_SOURCE EXTRACT_
Evola, himself a leading thinker in the Traditionalist School, also views the distinguishing ‘lunar,’ ‘motherly,’ ‘telluric’ and ‘non-Aryan’ characteristics of Christianity with a large degree of suspicion and believes that the origins of Anti-Tradition can be located as far back as the ancient world. Not in the sense that the decline of Tradition can be traced to a common point on an historical (or pre-historical) time-line, of course, because the process of degeneration has taken place within different civilisations and at different periods. The actual rate of decline also differs from civilisation to civilisation and, in some instances – the United States being a case in point – the fabric of a civilisation can begin to unravel almost immediately.

But what most civilisations have in common is the fact that each of them have, at one time or another, experienced some kind of Golden Age, or Satya Yuga. This, predictably, is followed by an all-too-familiar and recognisable pattern of spiritual decay which results in the collapse of the social hierarchy and foments widespread disorder. Evola tells us that a Satya Yuga is something which

corresponds to an original civilisation that was naturally and totally in conformity with what has been called the ‘traditional spirit.’ For this reason, in the periods that the Golden Age is associated with both historically and meta-historically, we find symbols and attributes that characterise the highest function of regality – symbols of polarity, solarity, height, stability, glory, and life in a higher sense.[5]

Alternatively, in Ride the Tiger: A Survival Manual for the Aristocrats of the Soul (1961), Evola describes the events which take place at the other end of the scale – the Kali Yuga – as a

climate of dissolution, in which all the forces – individual and collective, material, psychic, and spiritual – that were previously held in check by a higher law and by influences of a superior order pass into a state of freedom and chaos.[6]

For the ancient Aryans, the beginning of the end was represented by the fierce conflict between the luminous deities (deva) in the north-east of India and their demonic adversaries (asura) to the south; for the Egyptians it was a crucial shift of power that finally resulted in the gradual triumph of the priestly caste over its regal opponents; for the Sumerians it was partly the reinterpretation of the myth of Gilgamesh by the Hebrews, who later cast him as Adam the primordial sinner; and for the ancient Greeks, meanwhile, it was the victory of the Dionysian spirit over that of the increasingly sterile Apollonian society. And so the list goes on. But despite the intermittent revival or reintroduction of the solar principle by way of notable exceptions such as Zoroaster, Ahura Mazda, Mithras and even the Safavid dynasty (1501-1722) of Iran, the rot always sets in eventually and the long and protracted war against Tradition is now well under way and has become the very hallmark of the modern world.

_COLLECTED MATERIAL_
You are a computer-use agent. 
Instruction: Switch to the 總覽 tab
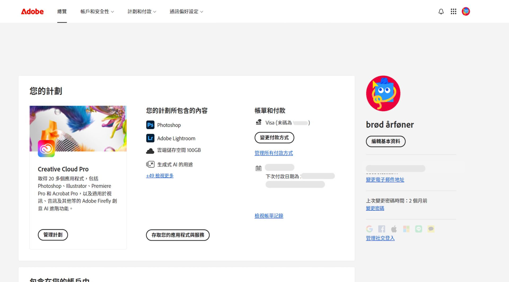(62, 11)
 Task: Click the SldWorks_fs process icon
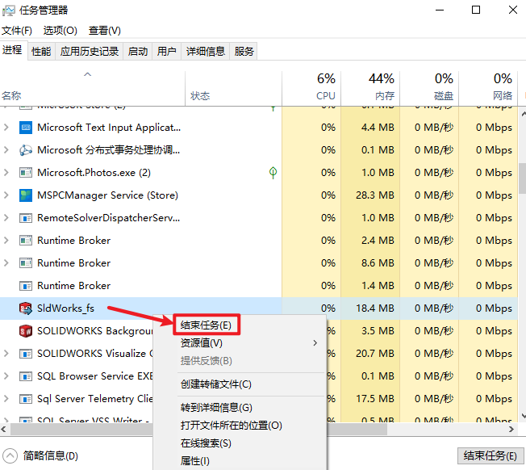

_TASKS TO CARRY OUT_
1 > Transcribe the Evola passage starting with "Evola, himself a" and going on through "unravel almost immediately.".
2 > In the Evola passage, which book does Evola use to describe the Kali Yuga, and in what year was it published?
The lines have no connection to the Evola passage.

_RESULTS_
1 >
Evola, himself a leading thinker in the Traditionalist School, also views the distinguishing ‘lunar,’ ‘motherly,’ ‘telluric’ and ‘non-Aryan’ characteristics of Christianity with a large degree of suspicion and believes that the origins of Anti-Tradition can be located as far back as the ancient world. Not in the sense that the decline of Tradition can be traced to a common point on an historical (or pre-historical) time-line, of course, because the process of degeneration has taken place within different civilisations and at different periods. The actual rate of decline also differs from civilisation to civilisation and, in some instances – the United States being a case in point – the fabric of a civilisation can begin to unravel almost immediately.

2 > Ride the Tiger: A Survival Manual for the Aristocrats of the Soul, published in 1961.